In Part III, I use this framework to critically evaluate the proposals garnering the most attention today, and to direct attention toward the broader landscape of reforms that become visible through this wider conceptual lens. Recent reform initiatives typically employ disclosure-based strategies, which create the impression of regulatory action, but remain unlikely to substantially improve matters on their own. Disclosure initiatives do not directly require corporate actors to change anything about how they currently operate; do not alter the incentives of shareholders, the predominant audience, making it unlikely that investor pressures would lead managers to reform corporate decision-making in any fundamental way; and are often limited by reference to financial materiality, a narrow concept that is hardly coextensive with society’s goals. Although such initiatives might support more robust reform, they too often substitute for it, and are unlikely to produce sufficient change on their own.
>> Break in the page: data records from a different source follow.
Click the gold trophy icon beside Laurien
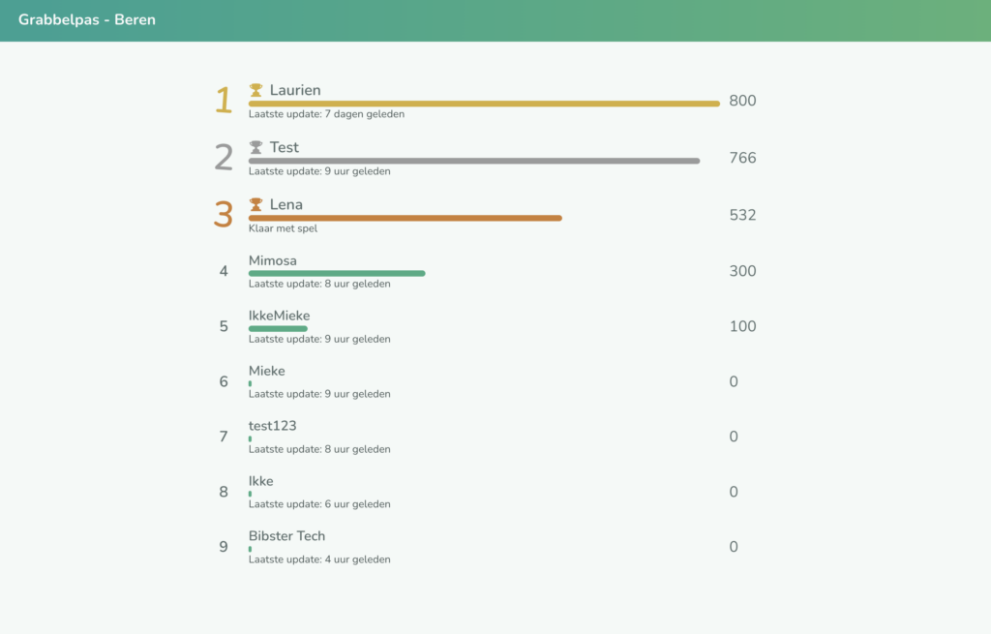Image resolution: width=991 pixels, height=634 pixels. 255,90
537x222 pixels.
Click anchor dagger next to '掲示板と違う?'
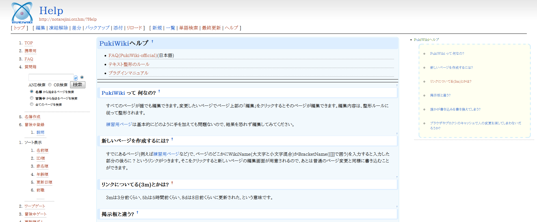(137, 213)
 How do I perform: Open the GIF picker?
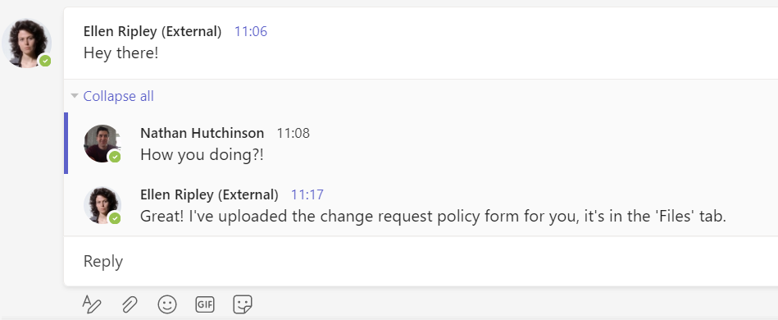[x=205, y=304]
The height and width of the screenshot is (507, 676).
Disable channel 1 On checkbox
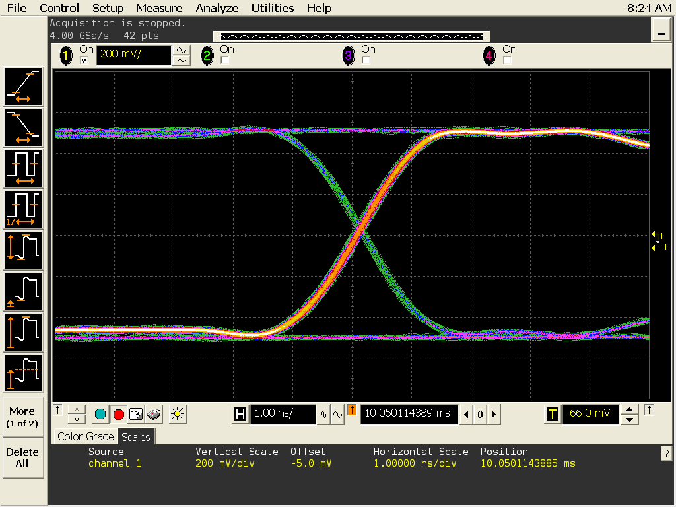(x=84, y=60)
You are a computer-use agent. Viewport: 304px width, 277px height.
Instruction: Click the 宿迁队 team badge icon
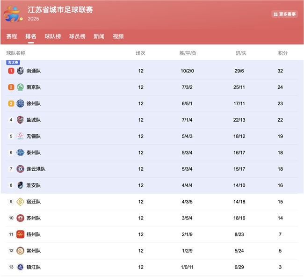pos(20,202)
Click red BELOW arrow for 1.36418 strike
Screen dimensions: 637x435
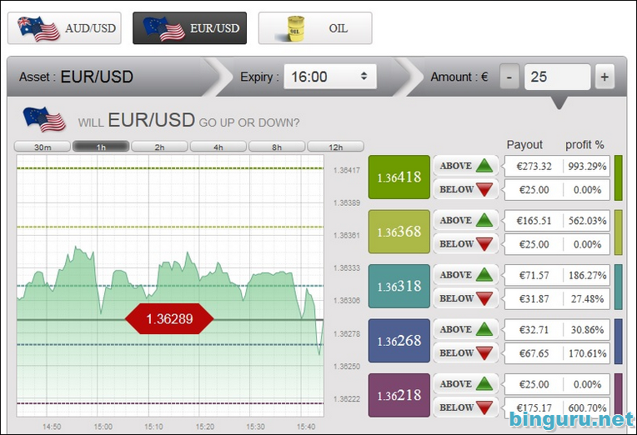point(484,189)
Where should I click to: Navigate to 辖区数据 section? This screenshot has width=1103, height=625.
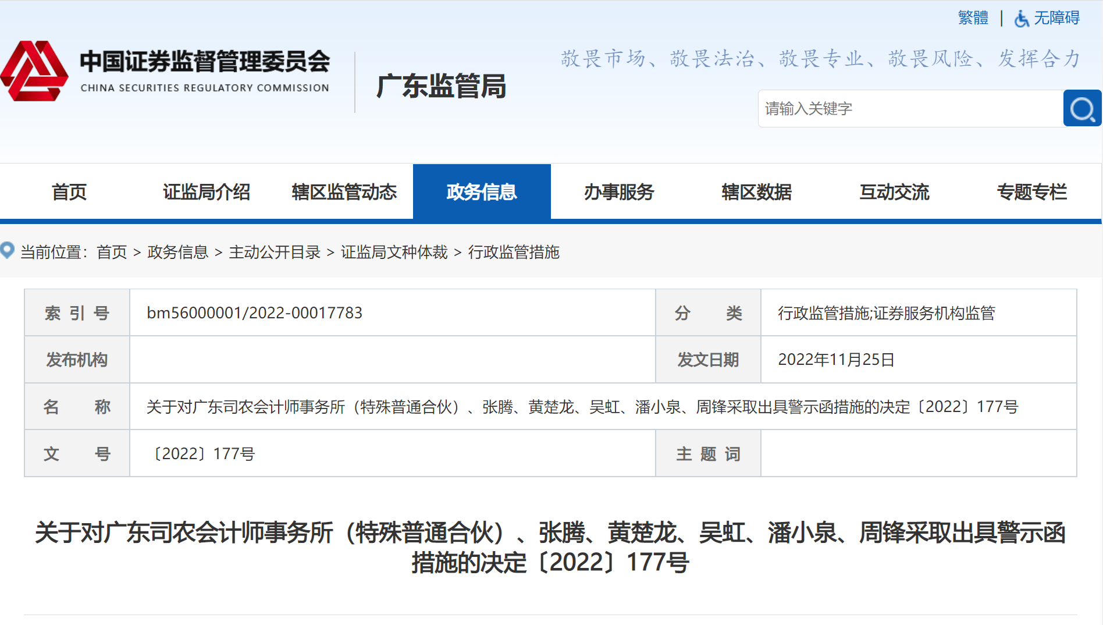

More ambitious initiatives that take direct aim at board structure—notably, by improving board diversity, and by involving labor in corporate decision-making—have real potential to promote greater social and economic sustainability. Environmental sustainability remains another matter, however, as the Volkswagen emissions scandal illustrates. Although the German automaker has long had a codetermined board giving labor substantial representation, the company pursued a strategy of relentless growth that encouraged harmful, and thoroughly unsustainable, business practices.41 Simply put, employees can have bad incentives too—a reality suggesting that, as important as reforming board structure may be in advancing social and economic sustainability, it remains an incomplete response to the broader sustainability imperative.
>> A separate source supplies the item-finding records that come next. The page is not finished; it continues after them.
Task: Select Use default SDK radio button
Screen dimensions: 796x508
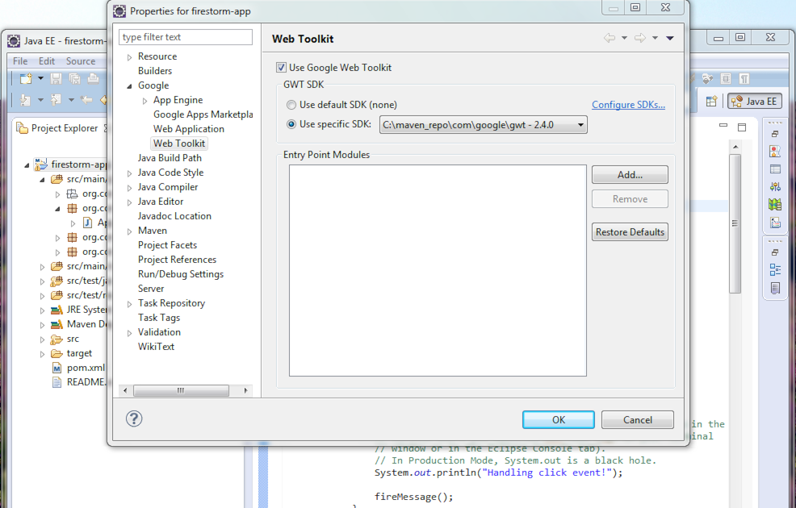Action: (291, 105)
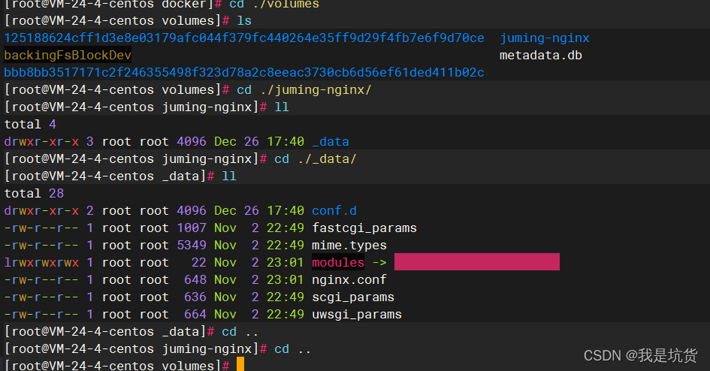Select metadata.db in the ls output

pos(540,56)

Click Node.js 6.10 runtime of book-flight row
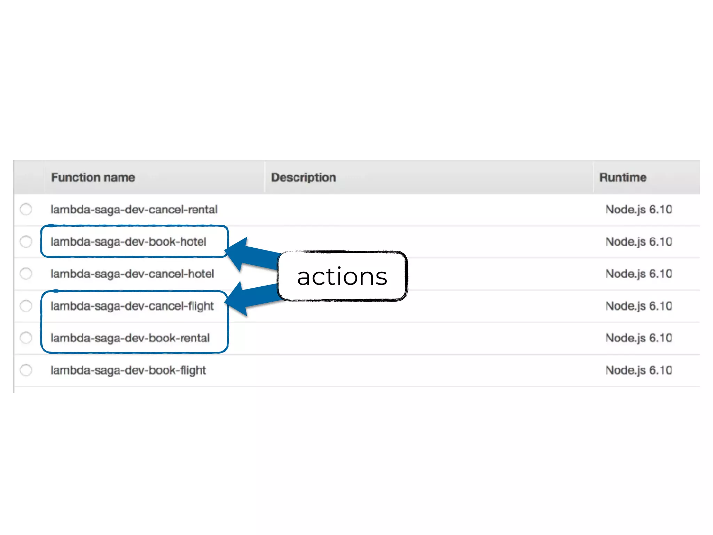pyautogui.click(x=638, y=370)
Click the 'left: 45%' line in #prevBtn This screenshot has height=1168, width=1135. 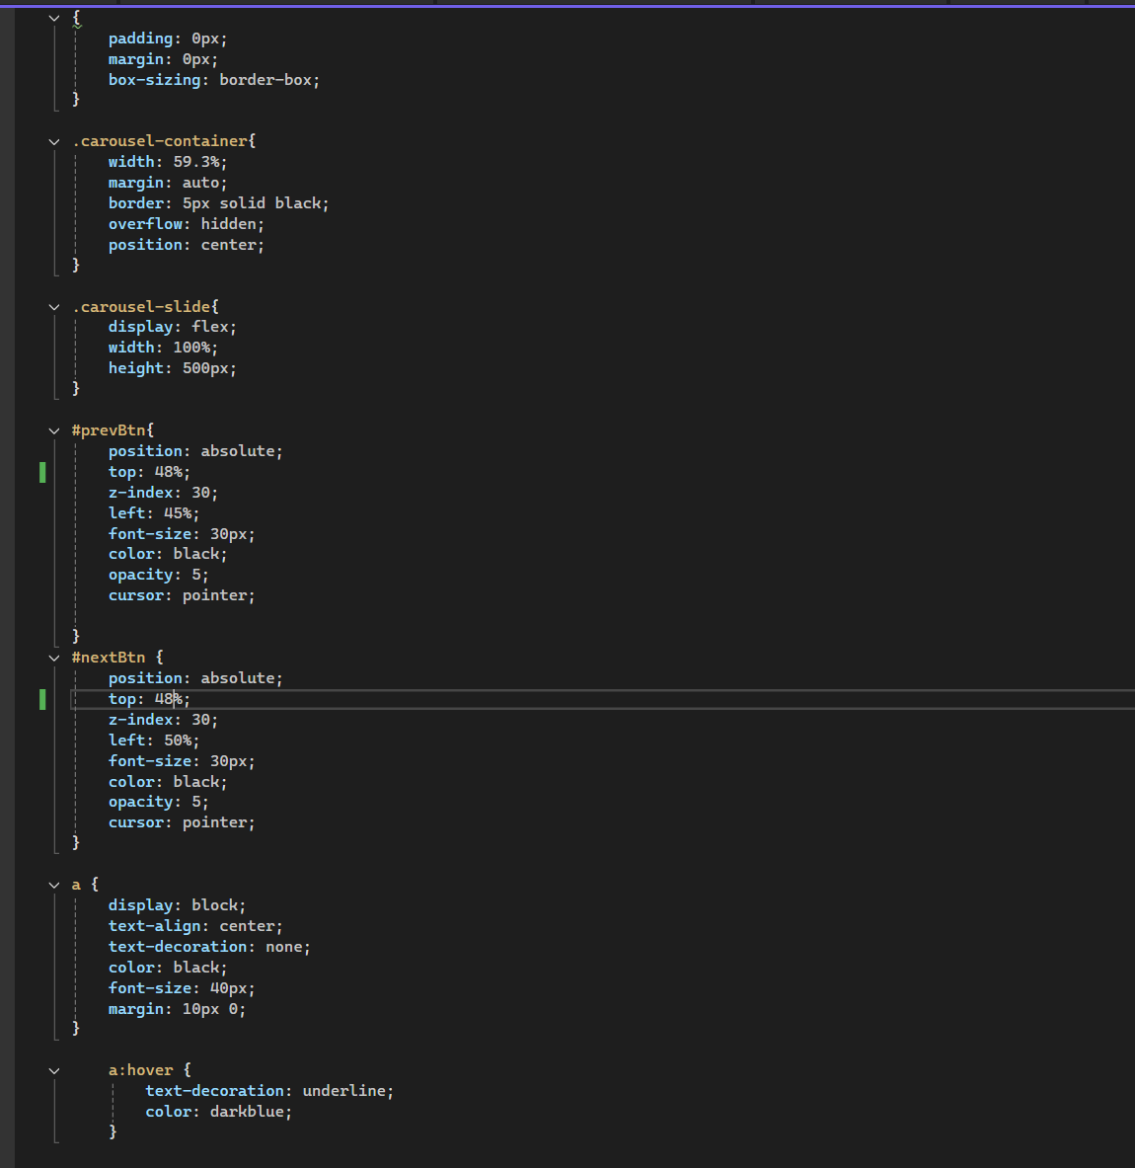[153, 513]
Reforms taking direct aim at underlying incentive structures merit real attention. Notably, proposals for imposing varying degrees of liability on shareholders themselves, in limited and targeted ways, can be fine-tuned to curb socially harmful risk-taking in particular financial and economic contexts, while preserving socially valuable efficiencies of the corporate form. Likewise, in the context of global value chains—where widespread human-rights abuses and environmental harms have been committed by subsidiaries and suppliers of consumer-facing companies headquartered in more affluent jurisdictions—reforms are emerging that could sharpen the incentives of corporate parents and contractual “lead firms” to monitor more effectively, to disclose what they find, and to take meaningful action to prevent or remediate such harms.42

These analyses suggest that there is in fact no single calibration of the corporate form that will promote optimal levels of risk-taking in all financial and economic contexts. Rather, differing business realities and risk profiles will require more granular assessment by industry, and the optimal liability structures and risk incentives in various settings likely will not be identical. Most critical at this stage is that we begin to ask the right questions, with an eye toward the corporate form’s flexible capacities, in order to identify more sustainable governance reforms than those presently garnering substantial attention. Until we begin to scrutinize the fundamental attributes of the corporate form and the decision-making incentives they produce with reference to long-term sustainability, effective responses to the interconnected crises we face today will continue to elude us.